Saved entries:

Start of Block

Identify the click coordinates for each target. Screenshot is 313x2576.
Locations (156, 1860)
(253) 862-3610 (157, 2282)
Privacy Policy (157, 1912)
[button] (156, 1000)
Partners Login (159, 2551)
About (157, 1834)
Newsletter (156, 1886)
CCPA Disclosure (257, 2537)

End of Block

→ **What is expected**:
Lines from the one containing "Privacy Policy (157, 1912)" through the last line of the data above are the only output wanted; restate them exactly.

→ **Task output**:
Privacy Policy (157, 1912)
[button] (156, 1000)
Partners Login (159, 2551)
About (157, 1834)
Newsletter (156, 1886)
CCPA Disclosure (257, 2537)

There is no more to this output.